Noninvasive Coronary Imaging
CMR [30, 31], computed tomography (CT) [32, 33], ultrasound [34–36], and nuclear techniques [37, 38] all offer alternative approaches to assess coronary artery disease noninvasively. By using sub-mm spatial resolution and analyzing the lumen cross-sectional area, CMR has been shown to have adequate resolution to detect coronary vasodilation to NTG in two prior studies [12, 13]. CMR can also directly image the coronary wall, with increased wall thickness demonstrated in patients with Type I DM  and non-obstructive CAD [39, 40]. CT can provide high-resolution structural imaging of the coronary lumen and wall , but the radiation and contrast involved make it suboptimal for serial imaging of coronary vasomotor changes. One recent study did look retrospectively at patients who had more than one coronary CT scan, where NTG was used in one and not in another, and did show significantly larger coronary diameter with NTG . The feasibility of transthoracic echocardiography for measuring epicardial coronary vasodilation has recently been shown in healthy men . The other main approach to assess coronary function noninvasively has been to measure coronary flow or perfusion reserve to a vasodilator stimulus (e.g., adenosine). This is primarily a measure of coronary microvascular function in the absence of epicardial stenoses. This can be performed by CMR [30, 31, 43], positron emission tomography (PET) [37, 38], and transthoracic Doppler techniques [34–36] and has been shown to be impaired in patients with coronary risk factors [31, 38], including DM[35, 38]. More data comparing the prognostic significance of epicardial vs. microvascular vasomotor function are needed.

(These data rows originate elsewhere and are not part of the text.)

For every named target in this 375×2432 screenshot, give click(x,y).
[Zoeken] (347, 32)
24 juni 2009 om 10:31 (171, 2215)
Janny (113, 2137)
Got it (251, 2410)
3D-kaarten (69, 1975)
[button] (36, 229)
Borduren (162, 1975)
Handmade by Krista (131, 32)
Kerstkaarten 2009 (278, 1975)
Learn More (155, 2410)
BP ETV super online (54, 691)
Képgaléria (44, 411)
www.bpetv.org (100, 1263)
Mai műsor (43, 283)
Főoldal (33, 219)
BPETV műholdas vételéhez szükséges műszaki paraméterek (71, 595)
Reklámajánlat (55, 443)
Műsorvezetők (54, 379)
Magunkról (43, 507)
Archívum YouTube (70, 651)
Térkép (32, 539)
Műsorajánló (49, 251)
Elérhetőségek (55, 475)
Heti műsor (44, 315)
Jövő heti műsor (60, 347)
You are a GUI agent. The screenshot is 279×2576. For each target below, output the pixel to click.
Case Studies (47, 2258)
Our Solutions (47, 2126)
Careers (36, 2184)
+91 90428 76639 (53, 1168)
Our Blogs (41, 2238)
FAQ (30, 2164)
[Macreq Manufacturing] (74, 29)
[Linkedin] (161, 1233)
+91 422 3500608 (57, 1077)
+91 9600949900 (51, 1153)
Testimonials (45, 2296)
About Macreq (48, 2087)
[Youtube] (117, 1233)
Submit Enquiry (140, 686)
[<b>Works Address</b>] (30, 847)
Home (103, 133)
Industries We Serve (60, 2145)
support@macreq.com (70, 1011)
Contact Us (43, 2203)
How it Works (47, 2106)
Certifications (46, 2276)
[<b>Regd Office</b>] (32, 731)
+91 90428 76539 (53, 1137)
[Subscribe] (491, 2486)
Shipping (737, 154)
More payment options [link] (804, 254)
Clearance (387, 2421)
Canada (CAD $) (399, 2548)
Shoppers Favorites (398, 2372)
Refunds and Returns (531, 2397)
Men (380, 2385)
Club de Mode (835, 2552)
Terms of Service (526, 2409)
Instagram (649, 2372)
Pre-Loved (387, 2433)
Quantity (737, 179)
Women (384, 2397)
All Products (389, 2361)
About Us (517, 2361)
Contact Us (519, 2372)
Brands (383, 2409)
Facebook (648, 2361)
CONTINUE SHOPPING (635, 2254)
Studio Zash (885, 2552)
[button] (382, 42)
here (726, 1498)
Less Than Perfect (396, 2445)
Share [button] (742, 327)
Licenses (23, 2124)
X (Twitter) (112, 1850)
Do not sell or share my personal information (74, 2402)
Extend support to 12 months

A major study limitation is that only endothelium-independent coronary vasodilation with NTG was evaluated. Endothelium-dependent vasomotor function has been shown to be an earlier marker of atherosclerosis and may be more sensitive in patients with subclinical disease [2, 4, 16]. Future studies should focus on overcoming the challenges of performing a more endothelial-dependent stimulus in the magnetic resonance environment. A preliminary report  and a case report  on using the cold pressor test show promise . In addition, the size of the clinical cohort was small and recruitment was consecutive, which may have contributed to the significant differences in demographics (i.e., % female) between the two groups. This difference did not account for the finding of impaired vasodilation in the patients, as this finding remained significant even when the only males were analyzed. A study incorporating more female patients is needed to verify if the impaired coronary vasodilation applies to high-risk women. Finally, long-term clinical follow up is needed to determine the prognostic significance of these findings.